Source text >>
=-=-=-=-=
Sensible Scaling: OoO Atom Remains Dual-Issue

The architectural progression from Apple, ARM and Qualcomm have all been towards wider, out-of-order cores, to varying degrees. With Swift and Krait, Apple and Qualcomm both went wider. From Cortex A8 to A9 ARM went OoO and then from A9 to A15 ARM introduced a significantly wider architecture. Intel bucks the trend a bit by keeping the overall machine width unchanged with Silvermont. This is still a 2-wide architecture.

At the risk of oversimplifying the decision here, Intel had to weigh die area, power consumption as well as the risk of making Atom too good when it made the decision to keep Silvermont’s design width the same as Bonnell. A wider front end would require a wider execution engine, and Intel believed it didn’t need to go that far (yet) in order to deliver really good performance.

Keeping in mind that Intel’s Bonnell core is already faster than ARM’s Cortex A9 and Qualcomm’s Krait 200, if Intel could get significant gains out of Silvermont without going wider - why not? And that’s exactly what’s happened here.

If I had to describe Intel’s design philosophy with Silvermont it would be sensible scaling. We’ve seen this from Apple with Swift, and from Qualcomm with the Krait 200 to Krait 300 transition. Remember the design rule put in place back with the original Atom: for every 2% increase in performance, the Atom architects could at most increase power by 1%. In other words, performance can go up, but performance per watt cannot go down. Silvermont maintains that design philosophy, and I think I have some idea of how.

Previous versions of Atom used Hyper Threading to get good utilization of execution resources. Hyper Threading had a power penalty associated with it, but the performance uplift was enough to justify it. At 22nm, Intel had enough die area (thanks to transistor scaling) to just add in more cores rather than rely on HT for better threaded performance so Hyper Threading was out. The power savings Intel got from getting rid of Hyper Threading were then allocated to making Silvermont an out-of-order design, which in turn helped drive up efficient use of the execution resources without HT. It turns out that at 22nm the die area Intel would’ve spent on enabling HT was roughly the same as Silvermont’s re-order buffer and OoO logic, so there wasn’t even an area penalty for the move.
=-=-=-=-=
Listing >>

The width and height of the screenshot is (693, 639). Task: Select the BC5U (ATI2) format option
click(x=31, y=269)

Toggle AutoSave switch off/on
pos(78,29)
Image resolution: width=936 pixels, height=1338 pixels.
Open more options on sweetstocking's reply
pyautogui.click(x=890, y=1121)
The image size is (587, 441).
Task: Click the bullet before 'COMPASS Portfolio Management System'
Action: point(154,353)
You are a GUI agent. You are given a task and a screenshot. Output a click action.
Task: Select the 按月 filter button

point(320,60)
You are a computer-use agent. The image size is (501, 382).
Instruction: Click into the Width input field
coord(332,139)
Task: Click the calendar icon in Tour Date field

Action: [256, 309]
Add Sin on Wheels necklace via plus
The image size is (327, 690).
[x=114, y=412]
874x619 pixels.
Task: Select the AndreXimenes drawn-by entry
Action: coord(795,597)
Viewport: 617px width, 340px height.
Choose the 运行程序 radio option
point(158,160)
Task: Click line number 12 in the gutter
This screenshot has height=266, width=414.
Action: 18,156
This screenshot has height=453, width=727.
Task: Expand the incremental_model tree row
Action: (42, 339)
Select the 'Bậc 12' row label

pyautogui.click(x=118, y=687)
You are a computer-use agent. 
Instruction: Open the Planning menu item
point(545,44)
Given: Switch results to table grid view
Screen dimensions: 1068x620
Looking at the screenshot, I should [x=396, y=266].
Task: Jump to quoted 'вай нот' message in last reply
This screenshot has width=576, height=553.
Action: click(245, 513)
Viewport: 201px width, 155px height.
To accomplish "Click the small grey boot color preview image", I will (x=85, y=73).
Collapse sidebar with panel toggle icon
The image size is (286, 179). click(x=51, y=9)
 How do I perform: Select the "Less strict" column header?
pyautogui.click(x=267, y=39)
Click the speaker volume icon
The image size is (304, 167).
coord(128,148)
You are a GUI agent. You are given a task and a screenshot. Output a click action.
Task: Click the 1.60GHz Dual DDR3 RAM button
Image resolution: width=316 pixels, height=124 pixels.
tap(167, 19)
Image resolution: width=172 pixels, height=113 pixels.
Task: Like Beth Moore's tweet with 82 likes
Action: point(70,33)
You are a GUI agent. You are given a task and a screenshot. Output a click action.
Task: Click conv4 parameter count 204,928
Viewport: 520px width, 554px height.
=-=-=-=-=
What is asked >>
(1) In the Silvermont article, what design rule was set with the original Atom about performance and power?
(2) Condense the paragraph of the Silvermont article that begins "Previous versions of Atom used Hyper Threading" into a short bulleted list that keeps its main facts.
None of the entries are needed for this work.

Responses for each task >>
(1) For every 2% increase in performance, the Atom architects could increase power by at most 1%.

(2)
- Earlier Atom versions used Hyper Threading to make good use of execution resources, accepting its power penalty for the performance gain.
- At 22nm, transistor scaling gave Intel enough die area to add more cores instead, so Hyper Threading was dropped.
- The power saved went into making Silvermont an out-of-order design, which kept execution resources efficiently used without HT.
- The die area HT would have needed at 22nm was about the same as Silvermont's re-order buffer and OoO logic, so the change carried no area penalty.